Lavender and Dried Strawberry Shortbread with pansy decor

I love a light-handed touch of lavender in baked goods. It adds an earthy floral taste that is very pleasant. I grow lavender and dry the blooms in the summer, so I am always looking for a new and delicious way to use it. Lavender shortbread is certainly not new, probably having been made since the very advent of the crumbly cookies. But it was something I had never had the opportunity to taste. When that happens, I just say, "I can do it myself!" (That should give my moma a horrifying flashback to my childhood! :)

My first attempt was really just a reason to use the carved pin that was my Grandma Tommy's
I found a lovely looking and sounding recipe at mountainmamacooks.com . I made the recipe and...you guessed it, did whatever I wanted.
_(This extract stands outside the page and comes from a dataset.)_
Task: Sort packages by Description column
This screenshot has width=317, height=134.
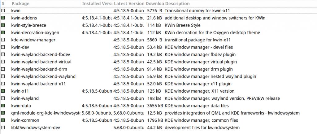Action: coord(177,4)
Have we had the discussion about my patience...? "Pardon me, but I want my cookies now, please (add a polite smile with slight eye twitch)." So I did not want to chill the dough for four hours, and I did not want to roll it into logs and cut it. I also didn't want to counteract my lovely ground lavender with the lemon zest. I also changed out an amount of her powdered sugar for granulated because I know how much better the abrasiveness grinds the lavender. Gosh, I sound so cantankerous!;)

So, I changed the recipe a lot and I rolled out the dough so I could cut it into the shapes that I wanted. And then I had a stroke of inspiration! I had a bag of freeze-dried strawberries in the pantry that I found at Aldi. You know that I can't resist trying anything new like that. They are very tart, yet with all the strawberry flavor. And they are well and truly dried. You can make them into dust with just a bag and rolling pin (Hey, I was contemplating uses. Maybe sprinkled over the whipped cream on a strawberry shortcake for a little extra pink gorgeousness and hit of tart?). So I crushed up a bit in a bag, not to dust, just nice bits, and mixed them in with half my lavender dough. It was beautifully purple and pink speckled.
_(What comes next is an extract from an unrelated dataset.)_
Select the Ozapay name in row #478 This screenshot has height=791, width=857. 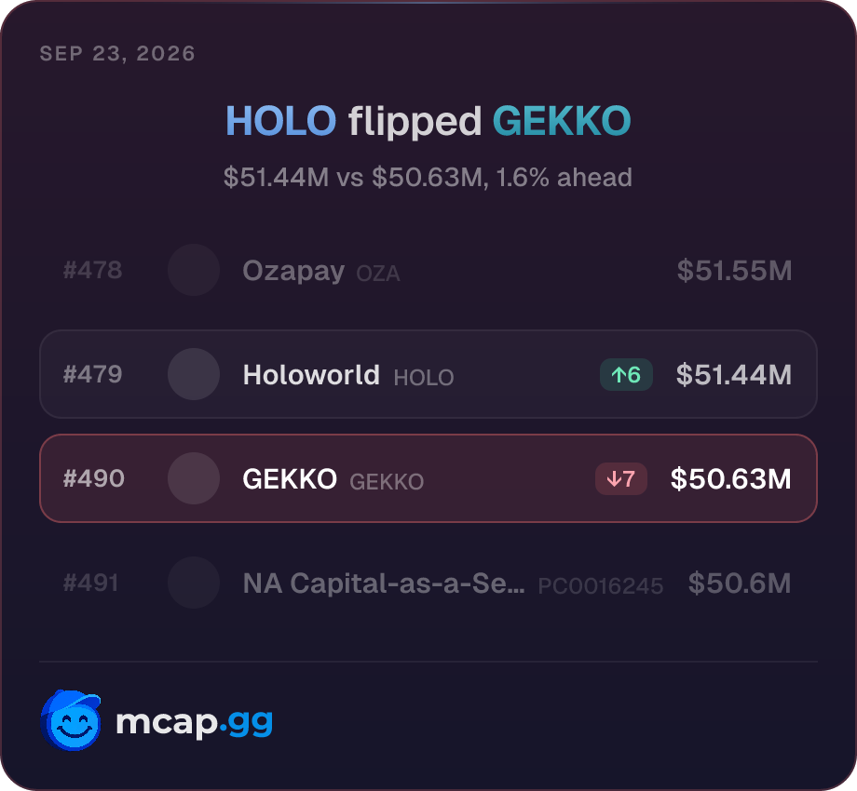click(293, 271)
Lots of the berries looked like little hearts, so I couldn't resist adding some whole!

These cookies baked up wonderfully. They kept their shape and were the perfect consistency of buttery and crumbly that a shortbread should be. I only wish the strawberries had stayed vibrant pink, but they darkened in the oven just like fresh berries would have.I served these first for my book club and they were a hit. Then I made just the lavender ones for a baby shower for a little boy. I think as long as I have dried strawberries I will continue to add them to half of the dough so I don't have to choose!


These cookies (and unfrosted sugar cookies) are wonderful to add fresh, edible flowers to as decoration. You simply use a thin layer of egg white brushed on as a "glue" to hold the flower down, then brush more over the top to secure it and add shine. 

You can leave it like that, or do a tiny sprinkle of white sugar over the top for more shine.

 Bake the cookies, without the flowers on, for 6 minutes. Take the sheet out and apply the flowers. Flat ones like pansies are perfect. Then cook another 2 minutes till the egg white is dry and the cookies edges are golden. Aren't they beautiful?

Without further ado, here is my much revised recipe. 

Lavender Shortbread recipe

preheat oven to 375 degrees

ingredients:
1/4 cup granulated sugar
2 tsp dried lavender buds
2 sticks (1 cup) butter
1/4 tsp salt
1/4 cup powdered sugar 2and 1/4 cups flour
coarse sanding sugar, if desired

Grate butter into bowl. Grind granulated sugar and lavender buds in a food processor or mortar and pestle until broken up, but still in large pieces. Add this to the grated butter along with the powdered sugar. Beat with mixer till combined and lumpy. Add flour and salt and beat again.

 Use hands and rub the buttery lumps between you fingers, combining the butter and flour until you can squeeze a handful and it makes a lump of dough. It will still be dry and crumbly! 

Scoop out onto a sheet of waxed paper, and cover with a second piece. Use a rolling pin to press the mound into a sheet of dough a little less than 1/4 inch.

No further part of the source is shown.